Summer in So. California guaranteed that it was hot and muggy and really...my poor mother. Being pregnant in the summer is like swimming while wearing a bear skin rug after downing a bottle of ipecac.
I am a product of an idealistic mom and a carefree dad saying their “I do’s” in front of a preacher 9 months and one day prior to my birth. My entry in this world was scheduled. I like being organized. September baby. On par for the course. Hi, have you met me? I like organizing my organizing books.
Except for Doctors. They can go be smart college grads and make bank because if I'm ever in a car crash, I don’t want Mr. Doyouwantfrieswiththat to do my surgery. Surgery is best taught and learned in the expensive halls of academia.

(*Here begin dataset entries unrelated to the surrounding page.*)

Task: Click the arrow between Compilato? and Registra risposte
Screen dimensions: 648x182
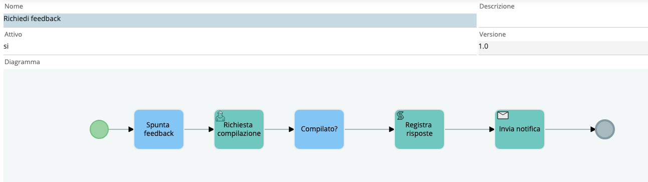Action: (369, 129)
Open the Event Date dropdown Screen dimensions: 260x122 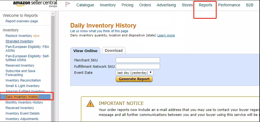pos(134,73)
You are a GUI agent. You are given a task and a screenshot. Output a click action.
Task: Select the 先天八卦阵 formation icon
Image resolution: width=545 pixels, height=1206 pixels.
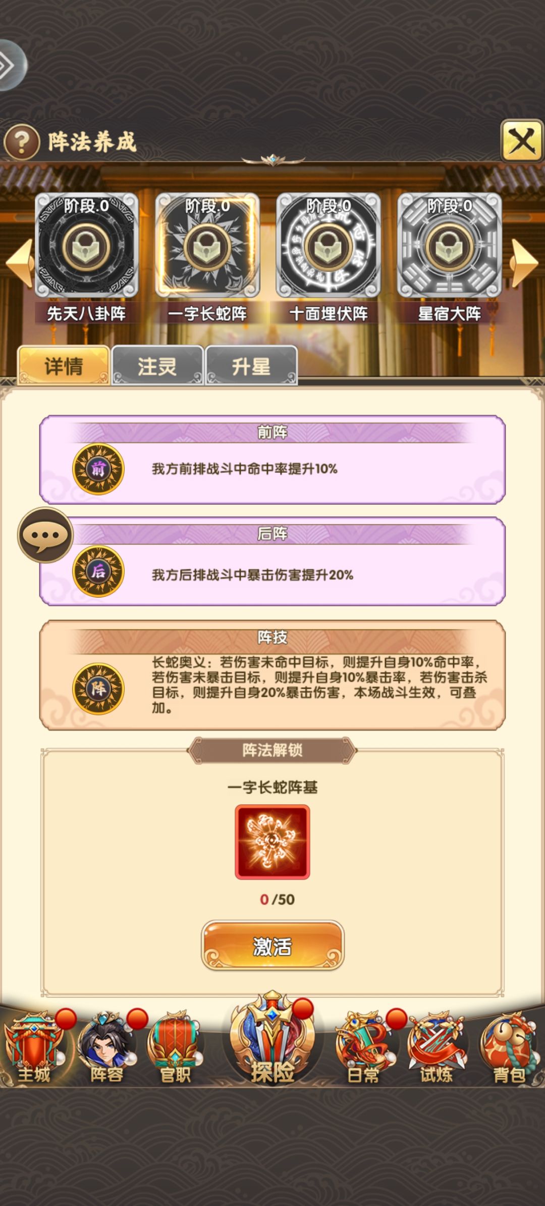(x=86, y=245)
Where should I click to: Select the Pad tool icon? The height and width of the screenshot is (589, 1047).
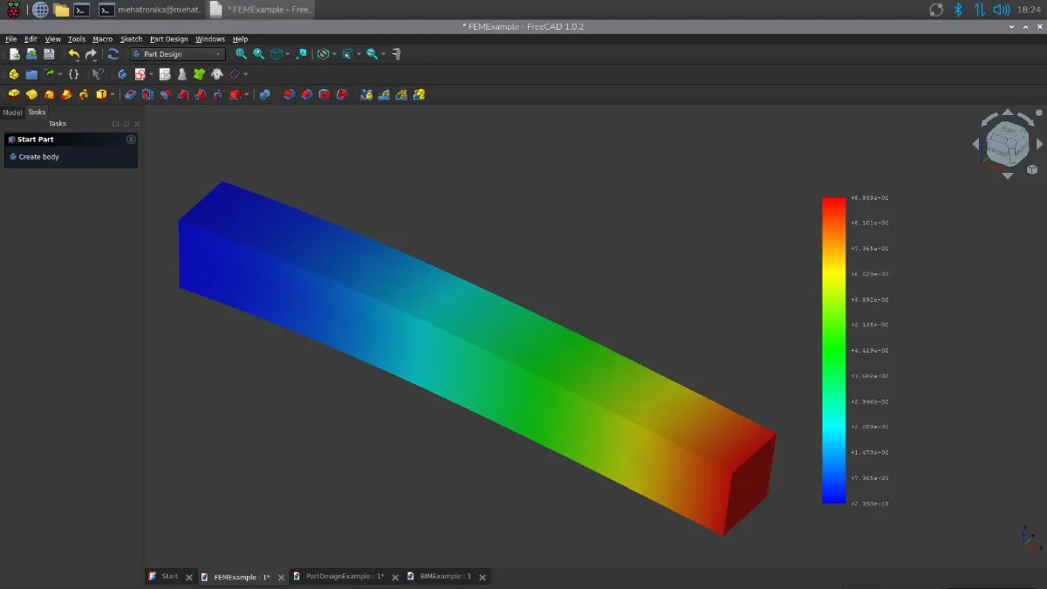pos(14,94)
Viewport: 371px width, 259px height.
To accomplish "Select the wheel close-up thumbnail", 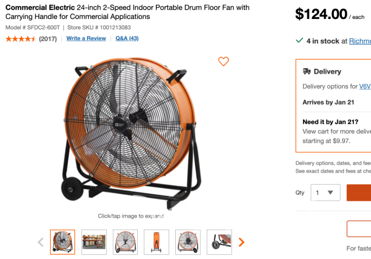I will [219, 242].
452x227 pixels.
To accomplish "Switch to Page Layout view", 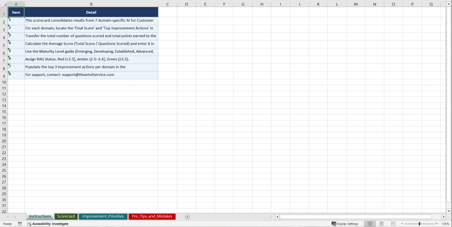I will (382, 224).
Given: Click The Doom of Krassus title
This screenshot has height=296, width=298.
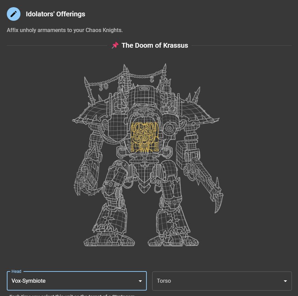Looking at the screenshot, I should pos(155,45).
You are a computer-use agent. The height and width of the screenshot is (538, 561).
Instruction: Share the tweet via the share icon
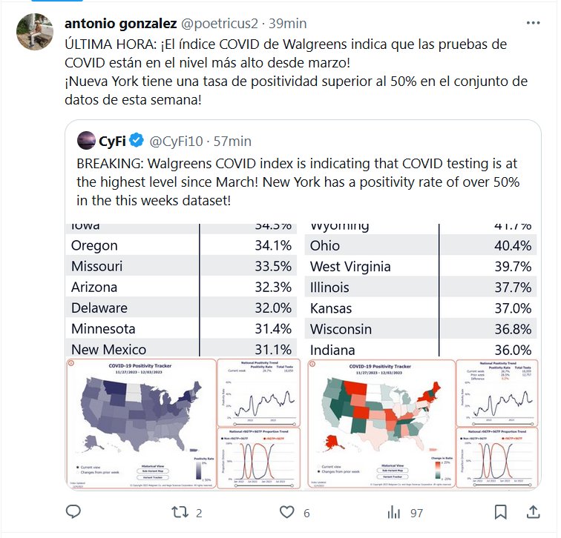pos(533,512)
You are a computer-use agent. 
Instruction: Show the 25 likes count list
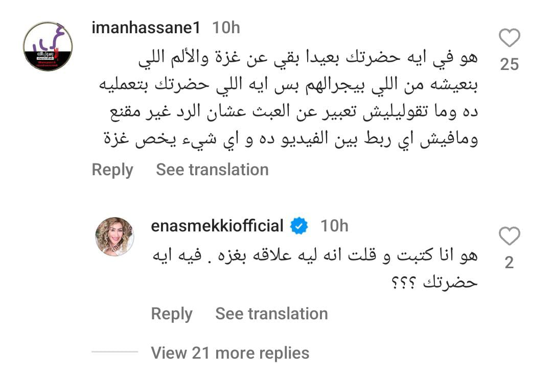[x=509, y=64]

No one tells you school is expensive. And school is hard. I just want to make sick people better. Or just make sure they aren't shafted by their insurance company. This is why I need to know the head bone is connected to the neck bone.
Can you imagine a Publisher's Clearing House car unloading, guys get out with balloons and a giant cardboard bill, knocking on a winner's door. The guy answering his door in his wife-beater and slippers is stunned and his smile fades while handed a check that says, "AMOUNT DUE! $40,000.00"?
Ed McMahon is so getting punched in the face.
In school, I earn my bleary eyes and caffeine addictions nestled between slam dunking a test and procrastination. I want the education but when you get down to brass tacks? I go to school for an entirely different reason: the reassurance that I’m not an idiot.
As a teen, embarking on another four years living at home, building debt, and naively go on living forever didn’t appeal either. When you are 17, you truly, truly believe you will live forever. Add the violent denial that gravity will adversely affect your person in about ten years and you get exhibit A: Hey, lets skip school, get a big salary job because of my hot, young self and I'm starving. Pass the Cheetos. Everyone looks good at 17.